MOP is a flexible multi-solver framework intended to be fast, customizable and modular. The project was born because of my desire to unify the amount of redundancy and sensitivity I read in scientific papers. E.g: Articles written with the same solver and problem instance had very distant results due to one or two different parameters or a slight and specific modification of a well-known problem sometimes led to significant adaptations.

A flexible mathematical optimization program is nothing new, there are many better projects out there, MATLAB, Ensmallen and Ceres are some examples but MOP is written in Rust, a systems programming language that is fast, productivity and much safer than similar alternatives.

NP-Problems

One of the reasons of why it is very hard to find feasible solutions for Non-deterministic Polynomial Problems are due to their large search spaces. Take for example the classic Traveling Salesman problem (TSP), the set S of all possible traveling combinations is N! with N being the number of cities. Now imagine an instance with 80 cities, then S will be equal to 7,156945705×10¹¹⁸ and no supercomputer in the world will be able to brute-force every combination of this set that is much greater than the number of atoms or the age of the universe.

Curiously, it is not mathematically proven if P≠NP or P=NP

Lucky, there are a lot of methods that can find optimal or sub-optimal (good enough) solutions in a reasonable/efficient time. In fact, there are a lot of different methods divided in several studying fields and each field are probably complex enough to deserve a new PhD thesis. To name a few: Linear/Quadratic programming and Heuristics/Meta-heuristics.

Architecture

In face of so many distinct problems and solvers, MOP tries to follow the philosophy of grouping them into common interfaces and structures for easier implementation, interoperability and analysis.

Mop architecture

  • Blocks: Structures to storage and evaluate problems definitions and results.
  • Common: Common code used across all crates.
  • Facades: The user front-end that glues different problems and solvers through the Solver trait.
  • Solvers: Optional crate that provides built-in solvers.

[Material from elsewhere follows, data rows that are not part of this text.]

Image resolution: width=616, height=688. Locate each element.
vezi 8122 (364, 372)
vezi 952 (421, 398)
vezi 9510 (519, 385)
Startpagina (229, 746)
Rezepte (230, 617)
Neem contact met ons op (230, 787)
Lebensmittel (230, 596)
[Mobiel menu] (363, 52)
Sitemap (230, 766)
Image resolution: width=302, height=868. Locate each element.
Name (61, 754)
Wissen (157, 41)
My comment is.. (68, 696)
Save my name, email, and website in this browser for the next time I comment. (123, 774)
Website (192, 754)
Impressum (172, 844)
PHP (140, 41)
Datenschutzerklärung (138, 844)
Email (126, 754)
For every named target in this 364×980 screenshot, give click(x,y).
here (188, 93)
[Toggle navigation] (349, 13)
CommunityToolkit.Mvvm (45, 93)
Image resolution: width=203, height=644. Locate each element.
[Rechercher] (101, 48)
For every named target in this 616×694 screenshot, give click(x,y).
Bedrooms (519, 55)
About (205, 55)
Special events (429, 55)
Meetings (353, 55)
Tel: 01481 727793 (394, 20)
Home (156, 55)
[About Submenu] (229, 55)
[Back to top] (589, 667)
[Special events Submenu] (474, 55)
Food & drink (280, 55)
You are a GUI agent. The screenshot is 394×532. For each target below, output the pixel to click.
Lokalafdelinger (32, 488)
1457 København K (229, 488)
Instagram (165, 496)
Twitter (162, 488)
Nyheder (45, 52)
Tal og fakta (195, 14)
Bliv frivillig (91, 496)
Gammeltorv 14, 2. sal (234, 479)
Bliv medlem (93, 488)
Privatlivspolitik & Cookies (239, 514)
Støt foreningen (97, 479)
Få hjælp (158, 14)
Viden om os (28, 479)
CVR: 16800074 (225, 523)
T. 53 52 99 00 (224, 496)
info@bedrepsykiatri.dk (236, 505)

What brings together this architecture is undoubtedly, the Solver trait.

pub trait Solver<P> { // Type `P` for Problem
  fn after_iter<'a>(&'a mut self, p: &'a P) -> SolverFuture<'a>;

  fn before_iter<'a>(&'a mut self, p: &'a P) -> SolverFuture<'a>;

  fn finished(&mut self, _: &mut P) {}

  fn init(&mut self, _: &mut P) {}
}

Any solver, not just the ones defined in the Solvers crate, that implements the Solver trait can be used to solve a problem P through one of the Facades user's interfaces.

Changes

The way things are structured today might change in the future to better accommodate new general ideas or enhancements. Nevertheless, I will try to keep the following guidelines.

  • Flexible: Specify any type of solver combination/sequence and its related parameters to drive the optimization of any supported problems.
  • Modular: Isolate singular responsibilities, expand functionalities and share common code for internal and external development.
  • Solvers: Provide built-in heterogeneous solvers and not be restrict to a single methodology. The possibilities are many: Meta-heuristic solvers, SAT solver or nonlinear programming solvers.
  • Problems: Be able to construct contiguous or discrete problems, single or multi objectives, constrained or non-contained. E.g.: Scheduling problems, Rastrigin function, Vehicle Routing Problem, Rosenbrock function and Cutting Stock Problem.

Results

Although one of the principles of this project is to host several solvers, there is currently only one available, SPEA2 (Zitzler et al., 2001), which is a meta-heuristic genetic algorithm. Its performance and quality will be measure against Binh and Korn, a problem composed of two hard constraints and two objectives with the respective reference results available on this Wikipedia page.

All tests were performed in my workstation, a notebook with Intel i5 72000U and 8GB memory. The code is a gist hosted at https://gist.github.com/c410-f3r/4285385cd780652d6bf068b2750da170.

Benchmark
Image provided by plotters

You can see the Pareto front where the objectives results were very similar to the ones found on Wikipedia. Two main things regarding the solver and its parameters are noteworthy: First, there are more solutions at the top than at the bottom of the graph indicating a possible elitism. Two, some off-the-line solutions are probably indicating an intentional algorithm diversification for a better search-sparse exploration and off-springs.

Time
Parameters provided by hyperfine

The execution speed is very fast, a mean of 0.2 seconds across 11 runs.

Unfortunately, the current solver isn't so good for other problems. This temporary limitation will be explored with more details in a next post.

Final words

For those wondering the possibility of using this library, I personally would recommend the usage of the similar alternatives described in the begging of this post. Many things can or could be improved and despite years of personal research, development and headaches, this whole thing is still a hobbyist adventure.